Writing the Truth

November 13, 2020 § 16 Comments

By Maddie Lock

The email from my father began: It is with a heavy heart that I write this… I quickly scanned the German words. My knees buckled as my world plummeted to a depth that had me gasping for air. I understood immediately I had overstepped my writing boundaries.

I had written an essay about finding my biological father when he was about to turn ninety and I had celebrated my sixtieth birthday the day before. An unwanted player in my German mother’s life, she mulishly refused to talk about him. My childhood badgering finally caused her to spit out words to shut me down. They did. Not because I believed her spiteful words but because I felt I had hit a dead-end. Perhaps it didn’t matter after all; I had been adopted by my American step-father and my life was far removed from my native country.
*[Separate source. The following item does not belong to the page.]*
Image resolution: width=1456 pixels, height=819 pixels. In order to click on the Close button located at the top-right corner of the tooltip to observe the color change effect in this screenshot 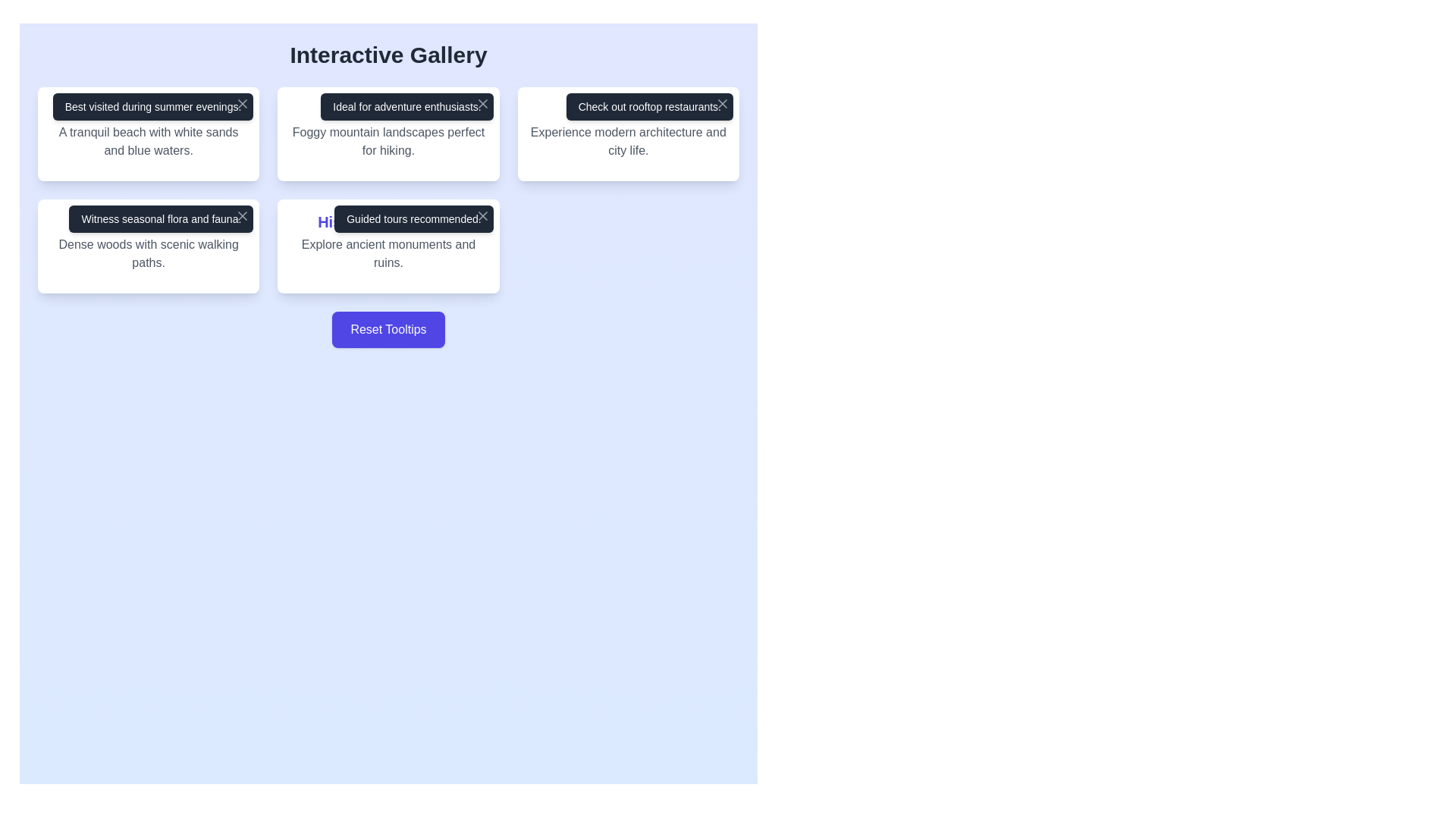, I will do `click(243, 103)`.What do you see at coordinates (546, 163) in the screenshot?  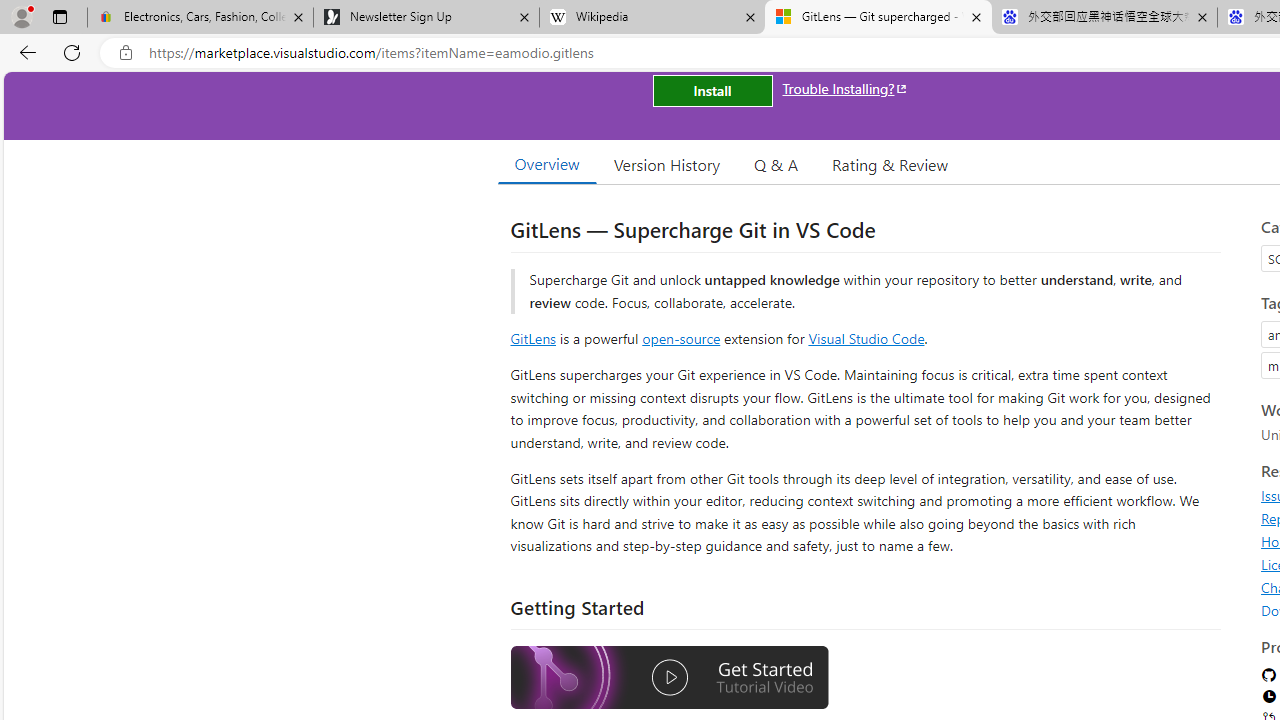 I see `'Overview'` at bounding box center [546, 163].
Through unexpected circumstances, I ran across old court papers that provided his name and an old family address. One of my German cousins was able to track down a current address. I flew to Germany and rang his doorbell, not knowing if he was still alive or even in good health. I took a risk not only for me but also for a nonagenarian ex-WWII prisoner who, as a young man, was banished out of his daughter’s life by an angry twenty-three-year-old woman who found herself pregnant when all she wanted was to have fun. The risk paid off. He welcomed me with tears in his eyes and an open heart.

I couldn’t wait to write about this day, to share my joy. I wrote and rewrote and rewrote again. I also wrote what my mother had spit out to me in anger. Words and an accusation that, as it turns out, my father had never heard. The essay found a home in an online literary journal. I mentioned to my father that I was writing a book about our family and the story now included him; he smiled and seemed at ease. I didn’t think twice about it. My literary world in the United States felt far removed from a small town in Germany, the English language a world away from German. My shortsightedness came to a reckoning when the email came and made the world very small.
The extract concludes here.